Base Phi

     Base Phi

          Base phi, like base 2, needs only two digits; 0 and 1. Here I will also use the digit 2 in mid-calculation.

In base phi, 10 equals φ = (1 + root(5))/2  =  1.618033989… 

          Phi obeys the equation:

          φ ² =  φ +1

          so in base phi:

          100 = 11

          2 = 1+1  = 1.11  = 10.01

          3 = 2+1  =  11.01  = 100.01

          4 = 3+1  =  101.01

          5 = 4+1  =  101.01+1  = 102.01 = 110.02  =  1000.1001

          6 = 5+1  =  1001.1001  =  1010.0001

          7 = 6+1  =  1011.0001  =  10000.0001

          8 = 7+1  =  10001.0001

          9 = 8+1  =  10002.0001 = 10010.0101

          10 = 9+1  =  10011.0101 = 10100.0101

          11 = 10+1  =  10101.0101

          12 = 11+1  =  10102.0101 = 10110.0201 = 11000.1002

                   = 100000.101001

1 = 0.11  =  0.1011  =  0.101011 = … = 0.1010101…

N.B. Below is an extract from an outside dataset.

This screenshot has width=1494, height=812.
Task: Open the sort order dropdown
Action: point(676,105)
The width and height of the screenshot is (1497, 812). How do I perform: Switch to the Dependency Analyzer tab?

          0.11111…  =  0.101010…+0.010101…  =  1+.1  =  1.1  =  10

          10  =  0.11111… = 1.11*(0.100100100…) = 2*(0.100100100…);

                   Therefore 0.100100100… =   10/2  =  φ/2

                   Also 0.010010010… =   (φ/2)/φ  =  ½

                   Also that 0.001001001… = 1/(2φ)

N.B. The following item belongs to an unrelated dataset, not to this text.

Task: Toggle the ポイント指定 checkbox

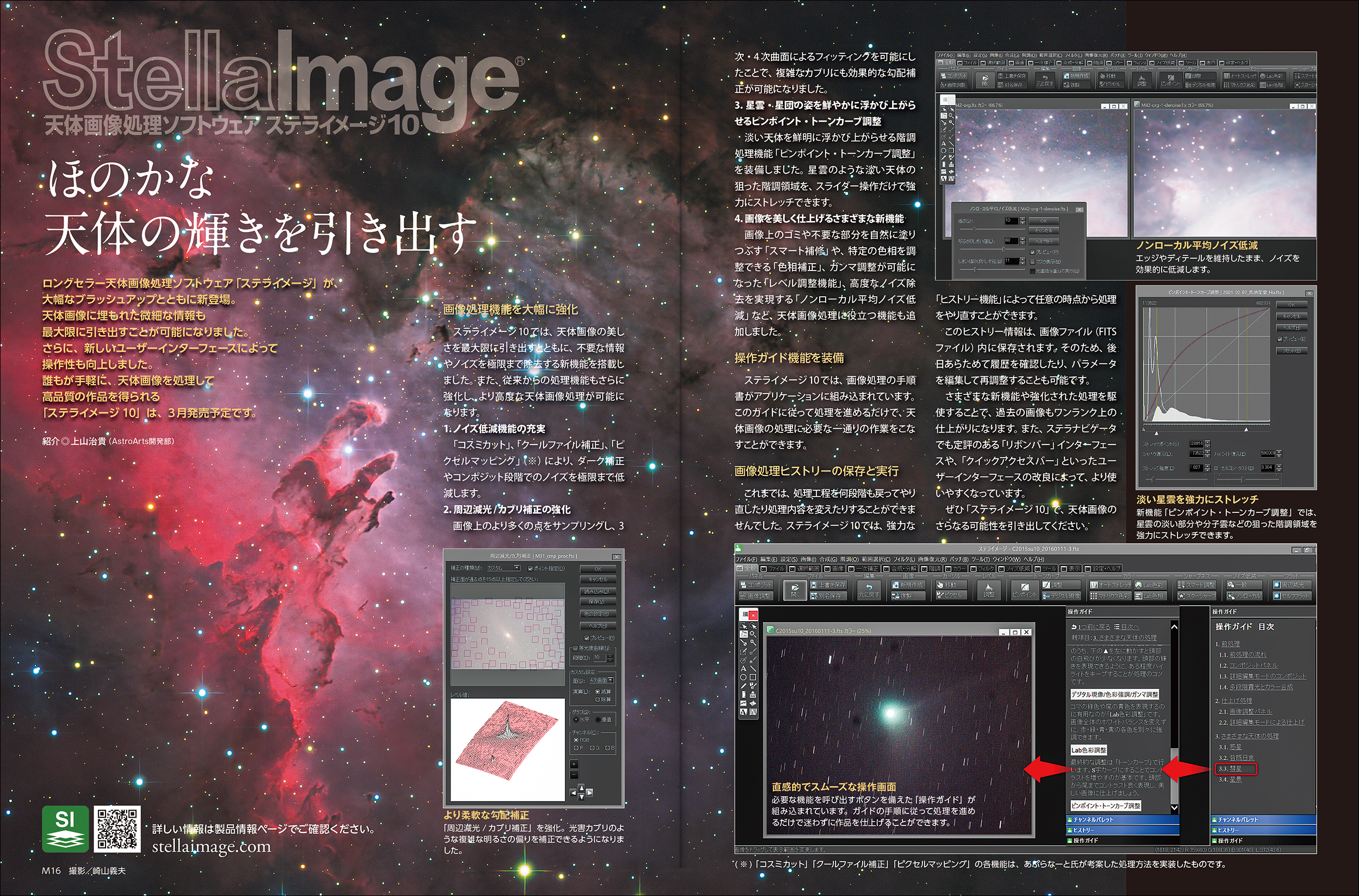Action: (x=531, y=568)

          Consider this multiplication:

          10.1*10.1  = 101+1.01 = 102.01 = 110.02 = 1000.1001  = 5

                   Therefore 10.1 = the square root of 5.

          1  =  0.101010101… = 101*(0.100010001000…)

                   Therefore 0.100010001000… =   1/101  =  10/10.1

                                      =   φ/root(5)    =   (5+root(5)) / ten

          Phi and the Fibonacci sequence are closely related. Consider this Fibonacci-like sequence:

          G(0)  =  1  ;   G(1) =  3   ;   G(n+2)  =  G(n+1) + G(n)

          G(0)  =       1       =       1.

          G(1)  =       3       =       100.01

          G(2)  =       4       =       101.01

          G(3)  =       7       =       10000.0001

          G(4)  =       11     =       10101.0101

          G(5)  =       18     =       100000.00001

          G(6)  =       29     =       1010101.010101

… and so on, alternating most prettily between a positive power of phi plus a negative power of phi and a positive power of phi minus a negative power of phi.

Here is the Fibonacci sequence in base phi:

          F(1)  =       1       =       1.

          F(2)  =       1       =       1.

          F(3)  =       2       =       10.01

          F(4)  =       3       =       100.01

          F(5)  =       5       =       1000.1001

          F(6)  =       8       =       10001.0001

          F(7)  =       13     =       100010.001001

          F(8)  =       21     =       1000100.010001

          F(9)  =       44     =       100010001.0001001

          These all repeat 1000, then end with 0001 or 001. So they tend towards 1000100010001000…, which is related to φ/root(5) .  

          Call a number terminating base phi if it has an expansion base phi with finitely many 1’s. Any integer is terminating base phi, as is phi and its powers. Here is an exercise for the ambitious student:

          Prove that any number terminating base phi is of the form:

                   A + B φ, where A and B are integers.

This is Z[φ]; the integers, adjoin phi. Z[φ] is closed under plus, minus, and times, but not division.

          Which numbers terminating base phi are invertible? Here an exercise for the ambitious student:

          The only invertible elements of Z[φ] are plus or minus the powers of φ; (+/-)φⁿ   and these are of the form 

(+/-)(F_n + F_n+1 φ)  or  (+/-)(F_n+2 - F_n+1 φ)

where F_n is the nth Fibonacci number.

          Addendum: Base Minus One Over Phi

          Phi solves the equation    x ² =  x +1 ; so in base phi,  100 = 11. But -1/φ solves the same equation; so base -1/φ also has 100 = 11.

          The expansions for integers derive from 100=11. Therefore integers have the same expansions in base -1/φ  as they do in base φ!